DATA EXTRACT
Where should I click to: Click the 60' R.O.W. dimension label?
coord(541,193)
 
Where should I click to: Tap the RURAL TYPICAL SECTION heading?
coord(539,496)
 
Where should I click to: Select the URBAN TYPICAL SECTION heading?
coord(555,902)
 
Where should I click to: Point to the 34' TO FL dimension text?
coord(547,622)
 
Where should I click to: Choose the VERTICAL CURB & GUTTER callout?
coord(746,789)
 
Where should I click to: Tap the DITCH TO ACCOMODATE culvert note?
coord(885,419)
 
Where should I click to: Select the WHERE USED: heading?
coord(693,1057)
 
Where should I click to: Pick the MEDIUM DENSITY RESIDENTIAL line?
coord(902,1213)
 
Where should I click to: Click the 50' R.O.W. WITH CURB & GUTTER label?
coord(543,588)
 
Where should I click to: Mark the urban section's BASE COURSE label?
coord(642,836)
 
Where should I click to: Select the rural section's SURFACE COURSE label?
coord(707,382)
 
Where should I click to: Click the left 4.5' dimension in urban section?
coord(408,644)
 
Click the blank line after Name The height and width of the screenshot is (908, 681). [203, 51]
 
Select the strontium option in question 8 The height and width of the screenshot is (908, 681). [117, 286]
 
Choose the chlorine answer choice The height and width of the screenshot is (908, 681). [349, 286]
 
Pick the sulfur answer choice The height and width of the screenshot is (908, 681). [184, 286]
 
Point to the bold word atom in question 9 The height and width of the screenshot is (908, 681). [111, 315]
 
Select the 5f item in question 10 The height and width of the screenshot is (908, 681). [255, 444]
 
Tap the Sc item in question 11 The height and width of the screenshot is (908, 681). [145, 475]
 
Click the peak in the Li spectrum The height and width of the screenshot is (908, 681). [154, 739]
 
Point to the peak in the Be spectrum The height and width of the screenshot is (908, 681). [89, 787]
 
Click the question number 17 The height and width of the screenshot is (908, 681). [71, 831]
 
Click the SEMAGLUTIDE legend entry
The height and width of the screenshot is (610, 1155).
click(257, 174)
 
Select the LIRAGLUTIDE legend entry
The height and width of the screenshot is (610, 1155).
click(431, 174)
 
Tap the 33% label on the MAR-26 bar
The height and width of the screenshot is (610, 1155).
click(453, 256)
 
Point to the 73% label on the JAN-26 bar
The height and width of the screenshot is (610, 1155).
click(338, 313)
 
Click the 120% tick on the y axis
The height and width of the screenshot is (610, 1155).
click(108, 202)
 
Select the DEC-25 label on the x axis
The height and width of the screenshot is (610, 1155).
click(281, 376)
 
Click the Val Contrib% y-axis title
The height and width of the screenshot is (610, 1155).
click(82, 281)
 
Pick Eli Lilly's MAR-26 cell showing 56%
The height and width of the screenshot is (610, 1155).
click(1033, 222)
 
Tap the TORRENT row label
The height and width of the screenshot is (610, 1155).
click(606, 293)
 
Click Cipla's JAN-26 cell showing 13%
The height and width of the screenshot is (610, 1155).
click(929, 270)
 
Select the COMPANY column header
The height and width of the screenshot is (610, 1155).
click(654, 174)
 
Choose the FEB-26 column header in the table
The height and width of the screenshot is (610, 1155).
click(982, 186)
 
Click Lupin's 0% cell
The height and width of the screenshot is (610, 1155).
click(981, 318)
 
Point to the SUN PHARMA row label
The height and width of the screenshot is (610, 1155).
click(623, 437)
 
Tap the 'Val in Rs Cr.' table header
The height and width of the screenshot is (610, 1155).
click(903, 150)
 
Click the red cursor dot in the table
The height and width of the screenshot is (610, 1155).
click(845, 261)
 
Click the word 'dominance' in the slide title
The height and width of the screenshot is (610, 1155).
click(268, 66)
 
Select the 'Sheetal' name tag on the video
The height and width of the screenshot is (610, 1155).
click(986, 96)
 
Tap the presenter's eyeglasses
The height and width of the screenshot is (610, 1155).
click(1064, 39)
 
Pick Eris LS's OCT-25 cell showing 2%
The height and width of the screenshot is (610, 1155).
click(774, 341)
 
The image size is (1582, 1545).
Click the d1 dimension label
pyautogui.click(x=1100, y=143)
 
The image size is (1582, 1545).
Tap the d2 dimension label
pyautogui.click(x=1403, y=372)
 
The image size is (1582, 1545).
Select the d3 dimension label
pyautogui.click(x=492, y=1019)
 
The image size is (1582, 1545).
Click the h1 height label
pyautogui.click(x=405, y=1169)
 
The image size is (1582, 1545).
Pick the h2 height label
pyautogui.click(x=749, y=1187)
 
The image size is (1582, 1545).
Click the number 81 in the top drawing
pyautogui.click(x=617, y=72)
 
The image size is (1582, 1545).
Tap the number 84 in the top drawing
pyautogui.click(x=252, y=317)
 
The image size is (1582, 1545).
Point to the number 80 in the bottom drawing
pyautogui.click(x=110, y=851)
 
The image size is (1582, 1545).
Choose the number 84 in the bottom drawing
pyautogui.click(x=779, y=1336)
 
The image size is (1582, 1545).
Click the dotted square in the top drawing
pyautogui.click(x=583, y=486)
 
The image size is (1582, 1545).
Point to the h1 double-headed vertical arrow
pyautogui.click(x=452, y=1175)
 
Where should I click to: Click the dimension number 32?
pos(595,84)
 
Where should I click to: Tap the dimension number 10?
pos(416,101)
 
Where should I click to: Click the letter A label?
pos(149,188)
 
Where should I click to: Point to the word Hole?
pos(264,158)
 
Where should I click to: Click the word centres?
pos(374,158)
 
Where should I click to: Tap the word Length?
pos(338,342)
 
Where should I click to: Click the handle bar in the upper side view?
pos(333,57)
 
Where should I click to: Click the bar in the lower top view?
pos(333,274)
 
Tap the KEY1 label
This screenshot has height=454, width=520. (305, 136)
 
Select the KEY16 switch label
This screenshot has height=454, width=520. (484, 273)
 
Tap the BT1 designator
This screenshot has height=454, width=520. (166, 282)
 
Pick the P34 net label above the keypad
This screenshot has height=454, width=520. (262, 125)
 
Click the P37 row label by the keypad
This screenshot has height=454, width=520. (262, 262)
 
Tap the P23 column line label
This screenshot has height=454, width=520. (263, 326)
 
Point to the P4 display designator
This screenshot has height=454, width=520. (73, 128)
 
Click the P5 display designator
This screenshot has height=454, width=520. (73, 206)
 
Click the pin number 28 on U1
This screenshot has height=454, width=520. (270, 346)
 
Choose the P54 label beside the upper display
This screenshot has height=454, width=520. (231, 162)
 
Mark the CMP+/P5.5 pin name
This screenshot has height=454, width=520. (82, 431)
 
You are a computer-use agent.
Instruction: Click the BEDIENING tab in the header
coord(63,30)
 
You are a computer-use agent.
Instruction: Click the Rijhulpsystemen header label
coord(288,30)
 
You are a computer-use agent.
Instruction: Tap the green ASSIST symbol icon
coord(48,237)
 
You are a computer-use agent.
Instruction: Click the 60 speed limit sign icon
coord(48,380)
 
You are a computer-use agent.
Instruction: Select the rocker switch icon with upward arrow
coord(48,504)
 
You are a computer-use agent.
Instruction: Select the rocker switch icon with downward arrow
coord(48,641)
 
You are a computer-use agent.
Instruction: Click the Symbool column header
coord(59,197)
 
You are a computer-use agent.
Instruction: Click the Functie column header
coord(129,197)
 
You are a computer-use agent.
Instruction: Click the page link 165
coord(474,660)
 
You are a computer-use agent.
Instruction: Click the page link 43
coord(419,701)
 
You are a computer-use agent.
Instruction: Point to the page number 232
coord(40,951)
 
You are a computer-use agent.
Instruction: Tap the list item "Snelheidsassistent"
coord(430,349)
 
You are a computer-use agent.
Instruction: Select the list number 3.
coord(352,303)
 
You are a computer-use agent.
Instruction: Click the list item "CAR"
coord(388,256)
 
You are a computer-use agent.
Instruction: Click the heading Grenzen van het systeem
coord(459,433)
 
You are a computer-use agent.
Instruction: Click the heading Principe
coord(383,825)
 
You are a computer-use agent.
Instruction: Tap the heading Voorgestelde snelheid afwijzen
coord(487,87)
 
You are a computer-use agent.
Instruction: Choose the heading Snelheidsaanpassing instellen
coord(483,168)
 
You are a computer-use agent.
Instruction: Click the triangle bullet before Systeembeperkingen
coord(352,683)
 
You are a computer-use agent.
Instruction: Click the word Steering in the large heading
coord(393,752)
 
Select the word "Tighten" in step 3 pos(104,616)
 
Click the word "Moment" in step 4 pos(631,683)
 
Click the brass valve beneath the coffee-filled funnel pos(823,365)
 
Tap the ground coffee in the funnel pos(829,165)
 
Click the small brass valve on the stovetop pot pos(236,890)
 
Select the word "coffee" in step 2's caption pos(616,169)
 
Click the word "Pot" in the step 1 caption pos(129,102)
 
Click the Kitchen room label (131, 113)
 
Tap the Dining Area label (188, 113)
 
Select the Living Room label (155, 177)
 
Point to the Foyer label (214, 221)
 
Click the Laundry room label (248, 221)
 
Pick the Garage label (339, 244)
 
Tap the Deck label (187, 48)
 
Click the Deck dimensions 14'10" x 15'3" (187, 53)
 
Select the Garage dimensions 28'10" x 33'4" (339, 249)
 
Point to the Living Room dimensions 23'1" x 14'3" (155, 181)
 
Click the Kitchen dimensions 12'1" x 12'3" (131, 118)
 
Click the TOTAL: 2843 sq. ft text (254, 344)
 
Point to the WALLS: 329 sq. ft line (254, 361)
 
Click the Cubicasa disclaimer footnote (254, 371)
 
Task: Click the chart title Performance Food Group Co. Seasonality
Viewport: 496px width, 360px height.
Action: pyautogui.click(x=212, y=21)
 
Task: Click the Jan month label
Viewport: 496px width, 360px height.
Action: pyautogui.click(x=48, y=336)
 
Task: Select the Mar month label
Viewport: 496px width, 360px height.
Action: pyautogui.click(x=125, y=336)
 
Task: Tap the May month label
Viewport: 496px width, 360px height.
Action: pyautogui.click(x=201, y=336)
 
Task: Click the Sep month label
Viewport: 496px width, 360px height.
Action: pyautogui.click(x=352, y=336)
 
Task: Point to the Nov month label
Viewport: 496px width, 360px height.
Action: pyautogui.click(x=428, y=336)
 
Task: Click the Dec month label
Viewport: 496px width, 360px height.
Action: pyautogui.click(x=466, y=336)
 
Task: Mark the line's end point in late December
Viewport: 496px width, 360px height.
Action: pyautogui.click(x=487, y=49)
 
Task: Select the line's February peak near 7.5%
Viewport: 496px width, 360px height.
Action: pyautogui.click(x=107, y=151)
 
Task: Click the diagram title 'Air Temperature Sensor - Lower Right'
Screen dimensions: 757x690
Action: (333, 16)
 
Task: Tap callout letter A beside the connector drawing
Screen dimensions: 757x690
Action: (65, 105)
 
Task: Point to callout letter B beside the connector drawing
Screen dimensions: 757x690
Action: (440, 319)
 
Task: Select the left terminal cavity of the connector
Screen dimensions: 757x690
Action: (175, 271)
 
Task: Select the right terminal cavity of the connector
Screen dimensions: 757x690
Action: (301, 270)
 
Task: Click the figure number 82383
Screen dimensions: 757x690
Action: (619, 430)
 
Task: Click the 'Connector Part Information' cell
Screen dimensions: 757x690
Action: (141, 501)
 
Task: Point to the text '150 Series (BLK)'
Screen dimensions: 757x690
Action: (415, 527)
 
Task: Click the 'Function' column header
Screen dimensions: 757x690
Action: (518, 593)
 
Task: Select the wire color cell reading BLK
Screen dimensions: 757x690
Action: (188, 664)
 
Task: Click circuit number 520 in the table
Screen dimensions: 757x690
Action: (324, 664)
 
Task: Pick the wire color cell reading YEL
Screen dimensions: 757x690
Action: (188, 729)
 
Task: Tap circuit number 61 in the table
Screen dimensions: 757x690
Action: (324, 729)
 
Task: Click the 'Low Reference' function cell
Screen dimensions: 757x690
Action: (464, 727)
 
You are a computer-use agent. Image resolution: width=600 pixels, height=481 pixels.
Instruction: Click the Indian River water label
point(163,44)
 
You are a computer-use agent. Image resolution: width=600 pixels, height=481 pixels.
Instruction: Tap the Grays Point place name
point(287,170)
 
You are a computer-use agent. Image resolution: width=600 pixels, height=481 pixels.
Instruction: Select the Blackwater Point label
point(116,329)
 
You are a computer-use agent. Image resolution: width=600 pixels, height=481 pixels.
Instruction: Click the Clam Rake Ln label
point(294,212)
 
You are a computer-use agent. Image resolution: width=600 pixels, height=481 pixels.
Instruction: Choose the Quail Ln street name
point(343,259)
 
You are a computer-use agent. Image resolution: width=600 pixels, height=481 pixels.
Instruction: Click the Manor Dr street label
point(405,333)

PROBLEM REQUIREMENTS
Starting at the line that contains "Where should I click to: Point to the 34'" and ending after the line that contains "Choose the chlorine", rewrite only those lines of the listing, requests included, with every answer coordinate multiplied by 2.3 and rounded to a whole number, halves rounding up. Leave all numbers inside the requests unchanged.

RESULT OF THE TASK
Where should I click to: Point to the 34' TO FL dimension text?
coord(1258,1431)
 
Where should I click to: Choose the VERTICAL CURB & GUTTER callout?
coord(1716,1815)
 
Where should I click to: Tap the DITCH TO ACCOMODATE culvert note?
coord(2036,964)
 
Where should I click to: Select the WHERE USED: heading?
coord(1594,2431)
 
Where should I click to: Pick the MEDIUM DENSITY RESIDENTIAL line?
coord(2075,2790)
 
Where should I click to: Click the 50' R.O.W. WITH CURB & GUTTER label?
coord(1249,1352)
 
Where should I click to: Mark the urban section's BASE COURSE label?
coord(1477,1923)
 
Where should I click to: Select the rural section's SURFACE COURSE label?
coord(1626,879)
 
Where should I click to: Click the left 4.5' dimension in urban section?
coord(938,1481)
 
Click the blank line after Name The height and width of the screenshot is (908, 681). [467, 117]
 
Select the strontium option in question 8 The height and width of the screenshot is (908, 681). [269, 658]
 
Choose the chlorine answer choice The height and width of the screenshot is (908, 681). [803, 658]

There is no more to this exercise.